REQUIRED TASKS
1. Summarize the reflection on Black History Month in two sentences.
2. Return the stretch of the reflection on Black History Month from "SIDENOTE: I am" through "read the playbook!", word for word.

PASSAGE
□ □ □ □ □
The last couple of chapters, I wept all the way through, I felt as if she took the words from my heart and embossed them in print, when she spoke about what it means to be Black and especially a Black Woman in America. Salty tears fell from my cheeks to the page as she shared how concerned she is for us, as a race, and as women. Specifically, how we are not allowed to show emotion, and how sharing our feelings is often transcribed as anything but coming from a place of understanding the trauma that has been interwoven into the fabrics of who we are, without consent.
How appropriate as we head into Black History Month.
SIDENOTE: I am in awe at how she is still speaking and hasn't made it to the grave. Her life was truly anointed and a gift to us ALL! I imagine she is saying I did my work now read the playbook!
This year, Black History Month feels a bit different for me. While we are still celebrating the history making moment of the election of Madam Vice President Kamala Harris, I am also sifting through feelings of sorrow and celebration. Sorrow, because even when I amplify my voice, in an effort to speak for a population of people that are constantly oppressed, my own people, I have to stand on the frontlines preparing myself for battle as others distort my voice into decibel levels that are seemingly impossible to hear. Nevertheless, I feel celebratory because my gosh, there, is so much to celebrate in Black History and about Black People.
But...ugh... Trauma always resurfaces and shows up, leaving you caught between two worlds, sometimes feeling like purgatory.
THIS YEAR for Black History Month though, I will celebrate the excellence, not the trauma. I will uplift our voices and not traumatic vices, I will commemorate the beauty of which the shoulders we stand on and not the heinous attacks that have left parts of our soul paralyzed.
□ □ □ □ □
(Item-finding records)
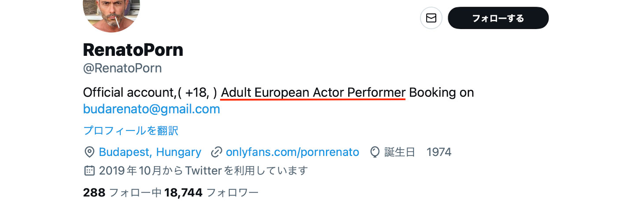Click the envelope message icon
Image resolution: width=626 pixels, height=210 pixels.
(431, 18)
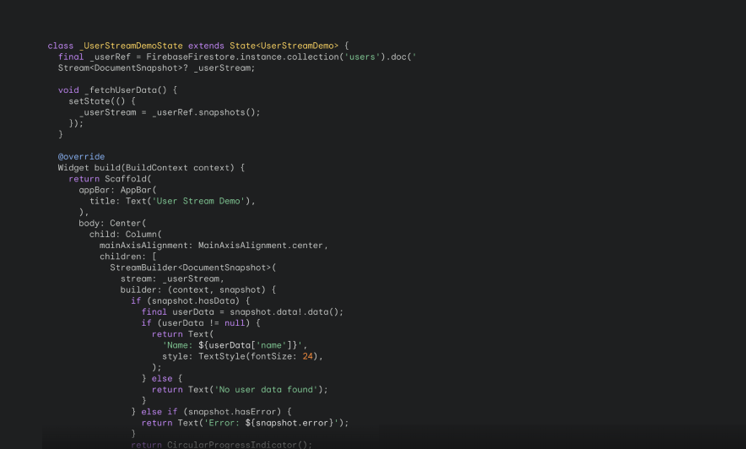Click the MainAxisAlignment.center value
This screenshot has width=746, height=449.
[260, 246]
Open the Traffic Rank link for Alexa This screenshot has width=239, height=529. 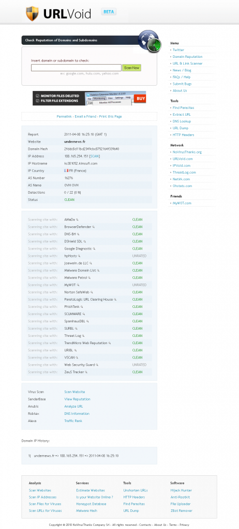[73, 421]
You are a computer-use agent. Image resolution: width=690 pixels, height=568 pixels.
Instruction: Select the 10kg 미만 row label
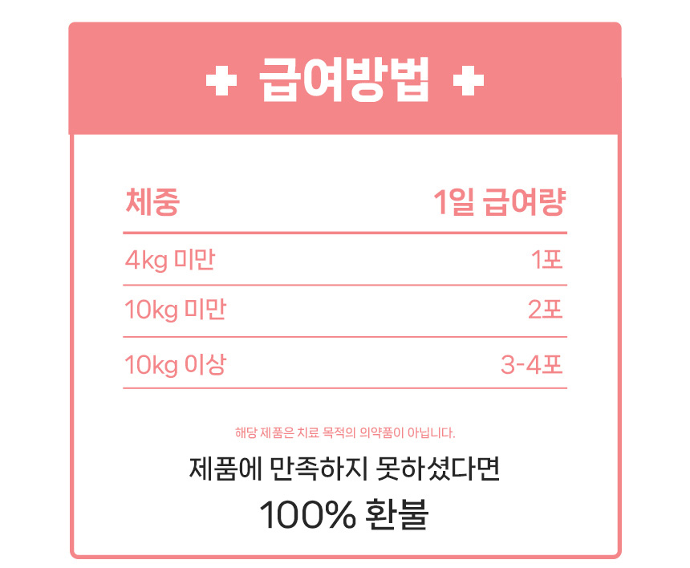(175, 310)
□ □ □ □ □
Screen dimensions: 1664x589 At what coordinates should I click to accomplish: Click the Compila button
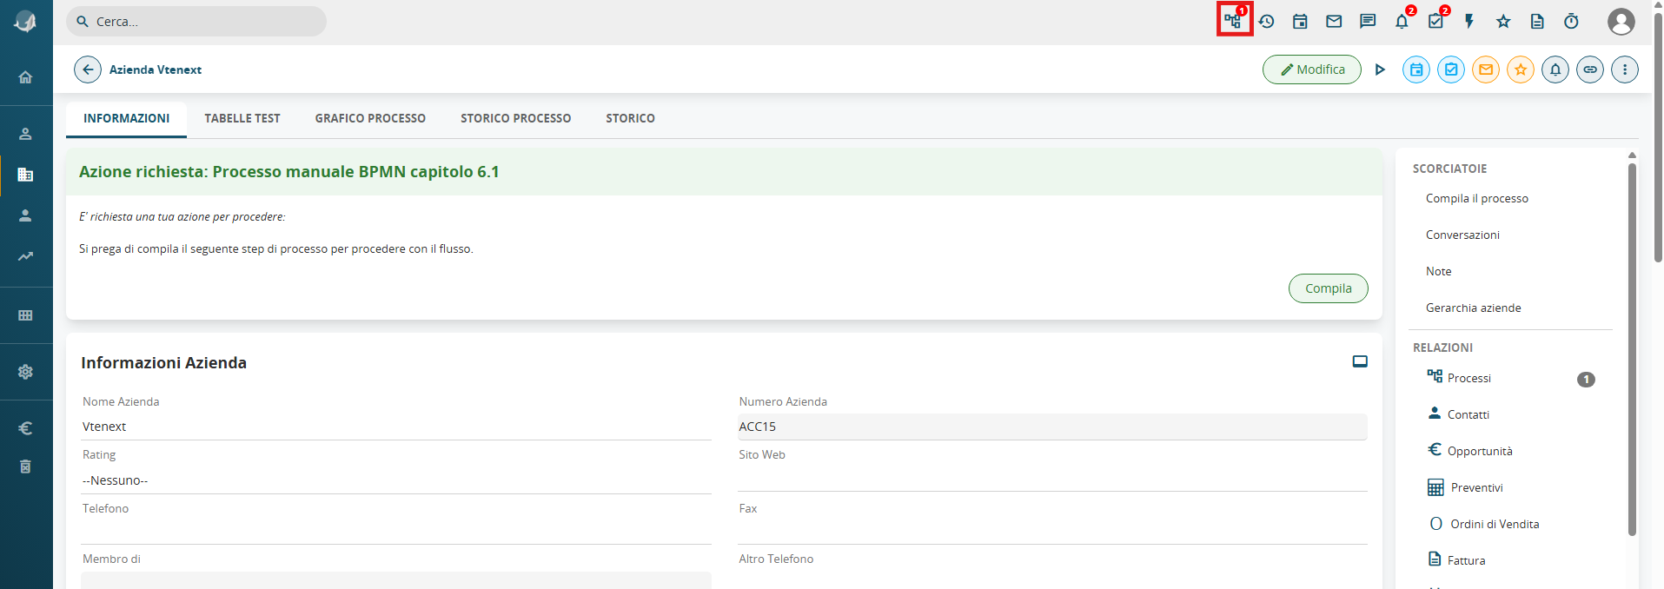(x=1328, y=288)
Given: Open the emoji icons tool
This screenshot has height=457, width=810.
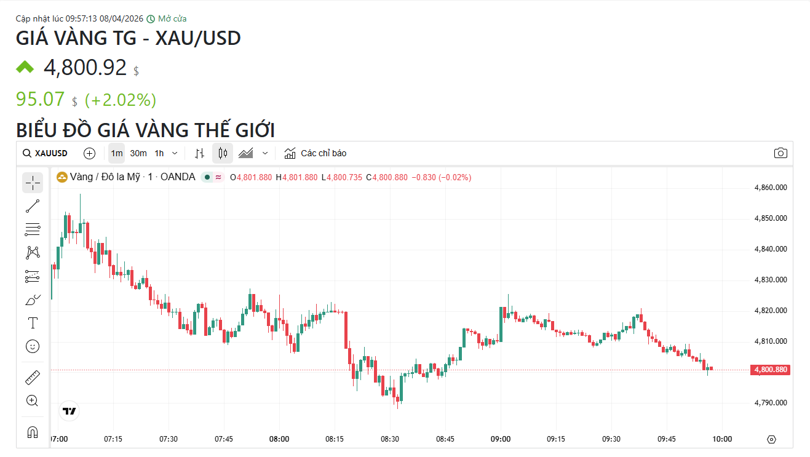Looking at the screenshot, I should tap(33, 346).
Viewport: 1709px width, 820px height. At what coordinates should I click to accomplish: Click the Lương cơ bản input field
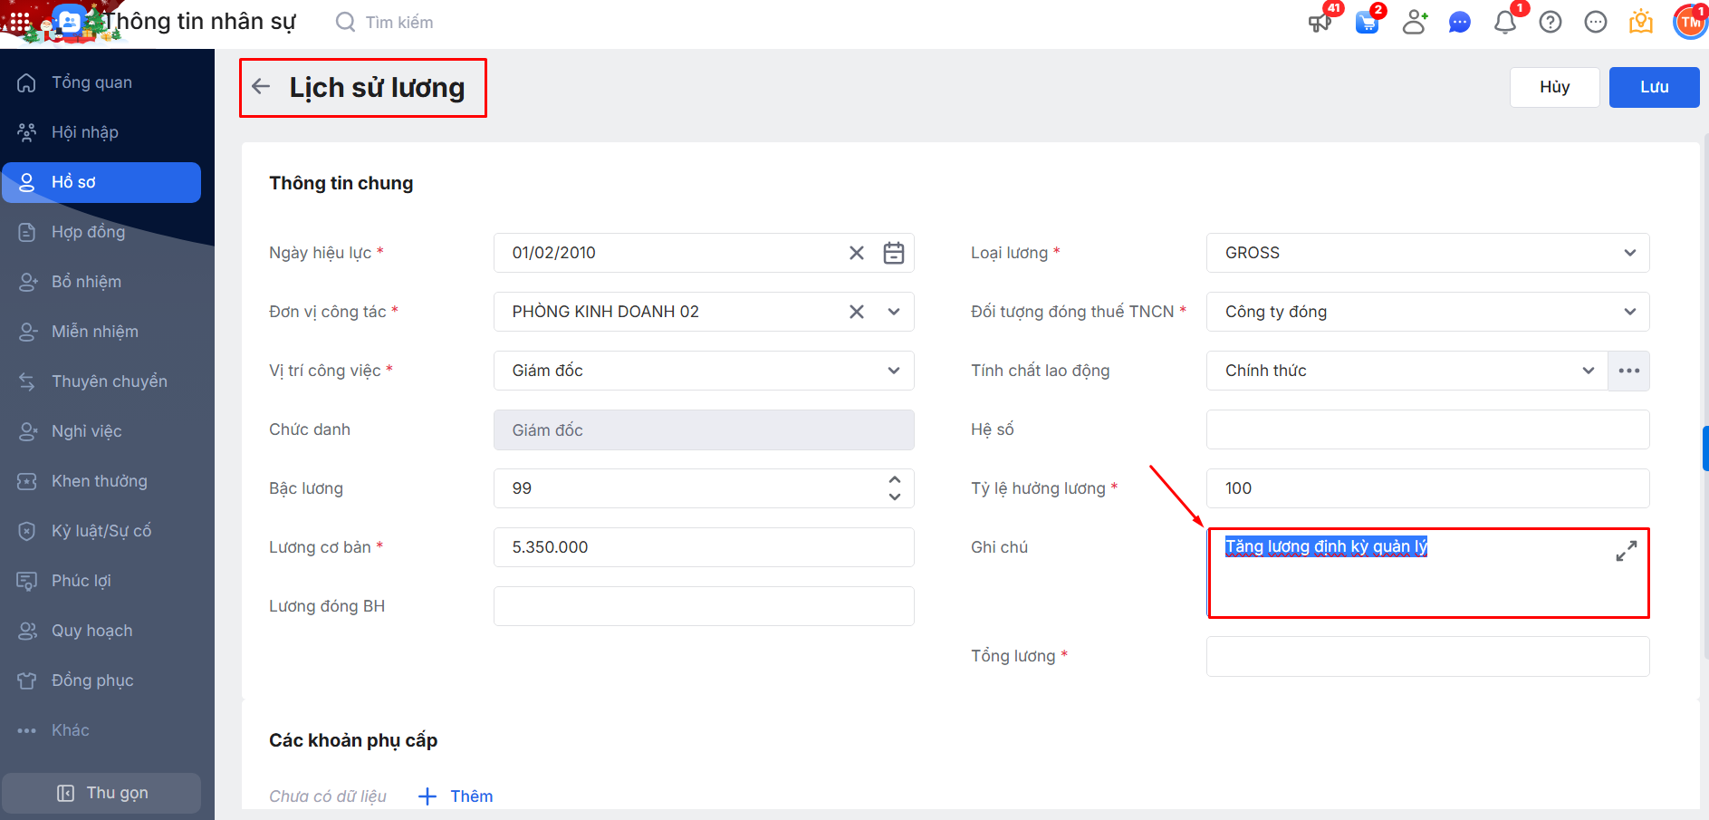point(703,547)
□ □ □ □ □
EXPECTED RESPONSES
1. The writer describes weeping through the last chapters of a book whose author voiced what it means to be Black, especially a Black woman, in America, including how sharing feelings is misread rather than understood as rooted in trauma. Entering a Black History Month that brings both sorrow and celebration, including the election of Vice President Kamala Harris, the writer resolves this year to celebrate the excellence rather than the trauma.

2.
SIDENOTE: I am in awe at how she is still speaking and hasn't made it to the grave. Her life was truly anointed and a gift to us ALL! I imagine she is saying I did my work now read the playbook!